Supplied text:
--
Has any of you had this very problem? What do you do to put other alpha males in their place when they start doing this a little too much? And aside from Mystery's handling above, what have you done around chatty women?

-Silver-
08-31-2007, 09:29 PM
You'll find Lovedrop's 'social violation theory' pretty enlightening here. It's registered in the 'articles' section I think.

First of all, don't stand for it! Every once in a while, sure you can let it slide. But utilize the fact that they are social violators to your advantage. As soon as you get interrupted, call them on it! Lay your hand on their shoulder and say: 'Dude, i'm speaking here!' or point it out to him as obviously as you can: 'Buddy, it's rude to interrupt.' And immediately continue with what you were saying. He should recognize that you're right and allow you to speak, dropping the whole situation immediately. The bonus is that if he gets annoyed by this and interrupts you again, then he is DLVing himself further. You can just remain unreactive from there on.
--
Entries shown:
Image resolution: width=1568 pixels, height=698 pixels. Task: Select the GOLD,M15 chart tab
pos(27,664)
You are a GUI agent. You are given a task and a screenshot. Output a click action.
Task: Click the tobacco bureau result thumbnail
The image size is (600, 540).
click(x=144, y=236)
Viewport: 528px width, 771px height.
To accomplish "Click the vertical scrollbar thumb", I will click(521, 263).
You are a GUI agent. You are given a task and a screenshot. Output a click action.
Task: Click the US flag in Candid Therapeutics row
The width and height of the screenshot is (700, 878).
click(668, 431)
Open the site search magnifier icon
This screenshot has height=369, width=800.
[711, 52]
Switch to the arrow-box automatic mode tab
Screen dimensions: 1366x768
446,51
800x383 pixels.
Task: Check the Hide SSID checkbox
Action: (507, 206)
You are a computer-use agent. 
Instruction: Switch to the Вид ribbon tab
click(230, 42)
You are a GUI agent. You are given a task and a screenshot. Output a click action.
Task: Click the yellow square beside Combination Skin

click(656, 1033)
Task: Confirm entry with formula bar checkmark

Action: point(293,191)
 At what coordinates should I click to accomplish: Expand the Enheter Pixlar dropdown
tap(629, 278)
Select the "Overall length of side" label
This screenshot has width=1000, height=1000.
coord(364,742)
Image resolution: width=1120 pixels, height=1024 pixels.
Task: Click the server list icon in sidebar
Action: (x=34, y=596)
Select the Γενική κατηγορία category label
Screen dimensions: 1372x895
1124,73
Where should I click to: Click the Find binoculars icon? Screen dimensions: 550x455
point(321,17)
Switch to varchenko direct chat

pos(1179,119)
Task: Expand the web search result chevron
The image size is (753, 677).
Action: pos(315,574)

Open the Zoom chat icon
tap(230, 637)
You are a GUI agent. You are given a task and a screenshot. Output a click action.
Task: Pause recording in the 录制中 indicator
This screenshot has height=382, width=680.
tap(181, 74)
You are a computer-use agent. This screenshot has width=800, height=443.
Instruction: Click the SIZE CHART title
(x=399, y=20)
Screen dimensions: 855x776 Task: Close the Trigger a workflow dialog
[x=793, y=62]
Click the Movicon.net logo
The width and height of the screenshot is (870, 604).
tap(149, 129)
--
Exercise tasks:
1. Duplicate the entries line for line, starting at their first line and stopping after the line that contains "will click(521, 263).".
2. Carry on the forum advice about dealing with people who interrupt, picking up right after its last sentence.

Set of answers:
1.
Image resolution: width=1568 pixels, height=698 pixels. Task: Select the GOLD,M15 chart tab
pos(27,664)
You are a GUI agent. You are given a task and a screenshot. Output a click action.
Task: Click the tobacco bureau result thumbnail
The image size is (600, 540).
click(x=144, y=236)
Viewport: 528px width, 771px height.
To accomplish "Click the vertical scrollbar thumb", I will click(521, 263).

2.
Working on your voice is definitely worth-while! If you can keep a fairly deep voice, and ensure your slightly louder than the others, especially when there's the chance of interruption, then you'll be a lot more successful in this area. Picture a business conference where two guys start speaking: One of them has a deep, loud voice (not shouting! Just dominating), and the other guy has a quiter, high pitched voice. The first guy seems to project his voice from the chest, the second from his mouth in a raspy tone. Which one would you be more likely to listen to, if they were both trying to fight for the attention of the board? Great body language is also key here. Being animated when required (for high energy locations), and sturdy and confident for business situations, rather than edgy and nervous. I'm not sure the above lines will go down well in a business meeting, but that would depend on the general atmosphere. Maybe they wouldn't be too out-of-line in your business. But I would recommend presenting yourself as the first guy in the above scenario. The guy that people will naturally want to listen to. That way, the lines won't be necessary!

-Silver-

Aetio
09-01-2007, 12:12 AM
this happens to me with a male "friend" but only when there are women around.. and I think is his way of trying to lower my value so the women donīt get atracted to my godly charms :D

ware_ru
09-01-2007, 02:40 AM
As they start interrupting, talk over them and show no signs of stopping. The one who stops talking is usually the one with lower value (he thinks what the other person has to say is more important)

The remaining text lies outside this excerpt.